Demographic and clinical characteristics of study population and by weight z-score trajectory group.

Mean ± S.D. [Range] Study population (n = 616) Group 1a (n = 86) 14.3% Group 2 (n = 275) 44% Group 3 (n = 218) 35.1% Group 4 (n = 37) 6.6% p Valueb
Sex (% female) 44.2% 36.0% 41.1% 52.3% 37.8% 0.021
Gestational age (weeks) 26.8 ±2.3 [22.3–32.0] 27.6 ±2.4 [22.3–32.0] 26.9 ±2.3 [22.9–32.0] 26.4 ±2.2 [22.3–32.0] 26.5 ±2.3 [23.4–32.0] 0.868
Birth weight (g, n = 614) 919.8 ±333.0 [380–2310] 1175.7 ±371.7 [525–2310] 948.9 ±323.3 [400–2130] 822.0 ±271.6 [380– 2070] 683.6 ±221.9 [409–1417] 0.001
Small-for-gestational age (% birth weight percentile <10th%) 12.2% 1.2% 9.8% 14.2% 43.2% 0.001
Race/ethnicity (% nonwhite) 64.6% 79.1% 67.6% 57.3% 51.4% 0.001
Median household income ($’000 s) 76.8 ±27.1 [28.5–186.6] 76.7 ±33.6 [28.5–186.6] 74.7 ±25.4 [28.5–156.8] 79.0 ±26.3 [29.2–156.8] 79.3 ±27.7 [28.5–156.8] 0.008
Public insurance (% yes) 55.8% 59.3% 59.3% 49.5% 59.5% 0.142
Supplemental oxygen at NICU discharge (% yes) 39.1% 32.6% 38.2% 41.7% 45.9% 0.391
Oxygen amount at NICU discharge (LPM; n = 241) 0.37 ±0.34 [0.031–2.00] (n = 241) 0.31 ±0.21 [0.0625–1.00] (n = 28) 0.38 ± 0.34 [0.03125–1.5] (n = 105) 0.39 ±0.38 [0.0625–2.00] (n = 91) 0.26 ±0.19 [0.125–0.75] (n= 17) 0.001
Severity of BPD (n = 600) None 5.5% 10.8% 6.0% 3.8% 0.0% 0.003
Mild 12.5% 20.5% 10.9% 13.1% 2.7%
Moderate 31.3% 33.7% 34.1% 27.2% 29.7%
Severe 50.7% 34.9% 49.1% 55.9% 67.6%
Gastrostomy tube (% yes) 30.2% 12.8% 32.4% 33.5% 35.1% 0.002
Nissen fundoplication (% yes) 18.2% 8.1% 20.7% 19.3% 16.2% 0.063
Pulmonary hypertension (% yes) 16.9% 11.6% 18.5% 17.0% 16.2% 0.523
Tracheostomy (% yes) 4.9% 3.5% 7.6% 2.3% 2.7% 0.039
Mechanical ventilation (% yes) 3.7% 2.3% 6.2% 1.8% 0% 0.034
VP shunt (% yes) 8.0% 4.7% 8.7% 8.7% 5.4% 0.571
PDA (% yes) 34.7% 27.9% 32.4% 40.8% 32.4% 0.107
Diuretic use (% yes) 62.0% 58.1% 61.8% 65.6% 51.4% 0.317
a

Groups arbitrarily labeled 1 through 4 based on weight z-score at 36 months of age with group 1 having the highest z-score and group 4 having the lowest z-score

b

p Values based on analysis of variance (ANOVA) and student t-tests or Chi-square and Fisher exact tests for continuous and categorical variables, respectively.

3.2 |. Weight

Amongst the 616 children, four distinct weight z-score trajectories were identified based on GBTM procedures (Figure 1), which we labeled one through four based on the group z-score at 36 months with group 1 having the highest weight z-score value and group 4 having the lowest weight z-score.
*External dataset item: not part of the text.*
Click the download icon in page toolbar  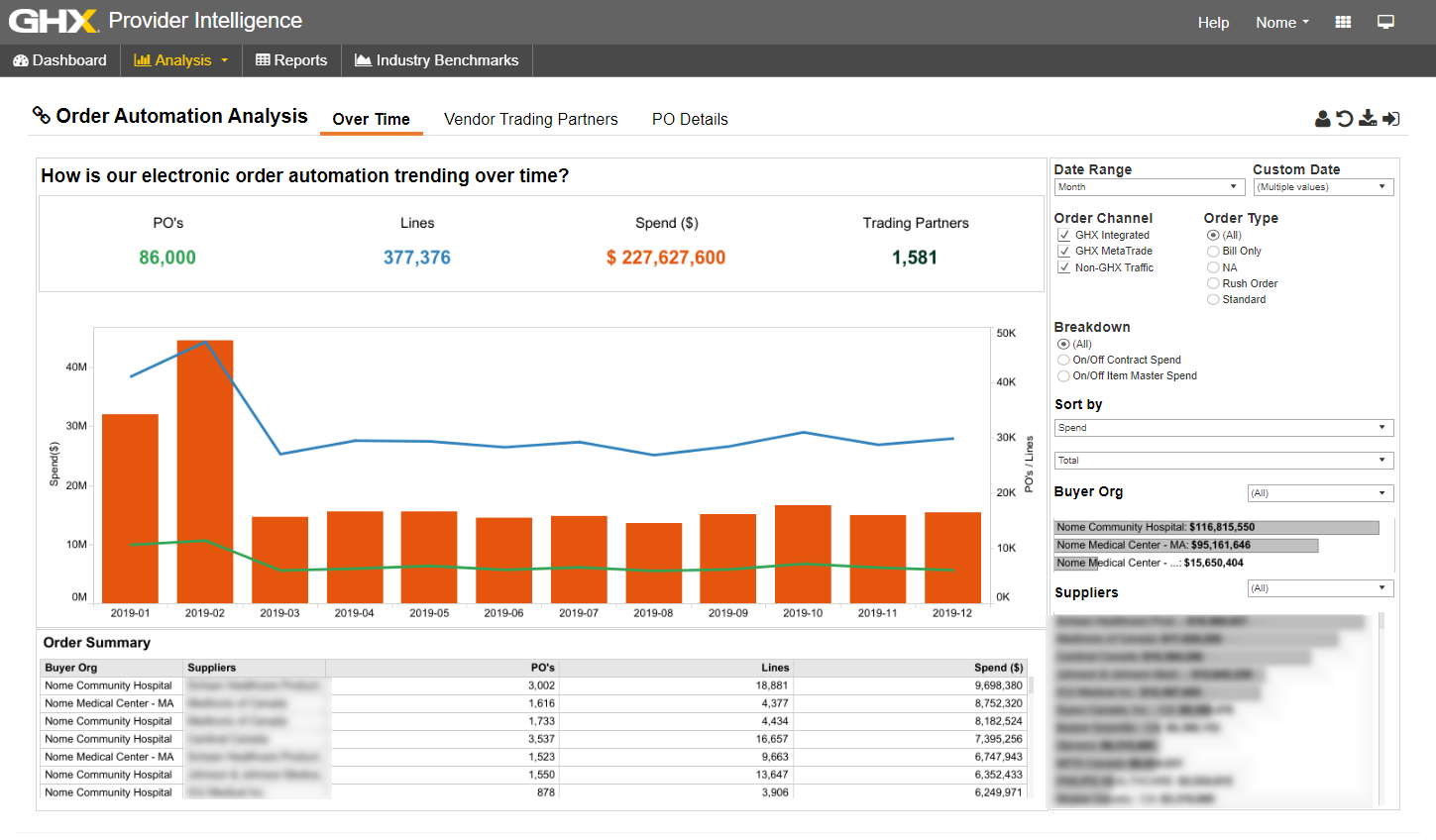(x=1368, y=119)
Weight z-score trajectory groups were best characterized by the cubic function with 14.3% of children classified into Group 1, 44.0% classified into Group 2, 35.1% classified into Group 3, and 6.6% classified into Group 4. 94% of the population comprised the top three trajectories, which are within two standard deviations of the mean by age 36 months.

FIGURE 1.

FIGURE 1

Trajectories of weight z-score during the first 36 months of life. Groups arbitrarily labeled 1 through 4 based on weight z-score at 36 months of age with group 1 having the highest z-score and group 4 having the lowest z-score. Demographic and clinical characteristics of each group are further detailed in the text.
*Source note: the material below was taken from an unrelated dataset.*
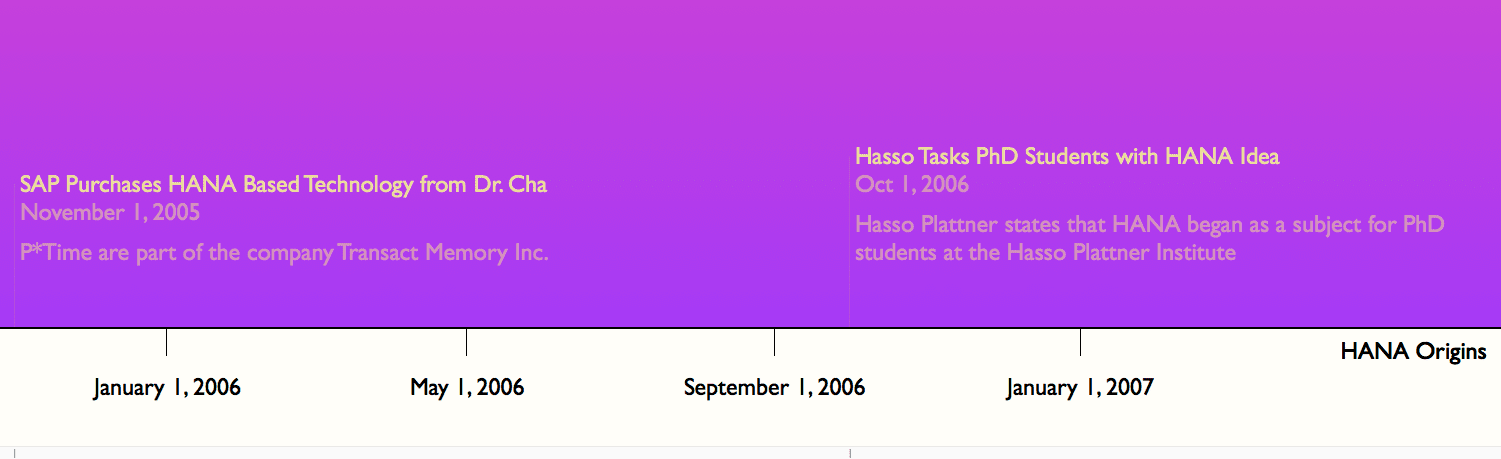This screenshot has width=1501, height=459.
Task: Click the Hasso Plattner Institute description text
Action: tap(1150, 238)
See Table 1 for demographic and clinical characteristics of the children classified into each weight trajectory group. Notably, birth weight significantly differed between trajectory groups, with those classified in group 1 having the highest birth weight (1175.7 ± 371.1 grams) followed by those in group 2 (948.9 ± 323.3 grams), group 3 (822.0 ± 271.6 grams), and group 4 (683.6 ± 221.9 grams). The proportion of infants born SGA demonstrated a similar pattern with the lowest proportion in group 1 (1.2%) followed by 9.8%, 14.2%, and 43.2% for groups 2, 3, and 4. A statistically greater percentage of infants in group 1 identified as non-White (79.1%) as compared to the percentage in group 2 (67.6%), group 3 (57.3%), and group 4 (51.4%). Distribution of BPD severity also differed across weight trajectory groups with the lowest proportion of severe BPD in group 1 (34.9%) and highest in group 4 (67.6%). Frequency of GT placement was lowest in group 1 (12.8%) with similar rates in the other three trajectory groups (32.4%, 33.5%, 35.1%, p = 0.002). History of Nissen fundoplication did not differ between groups.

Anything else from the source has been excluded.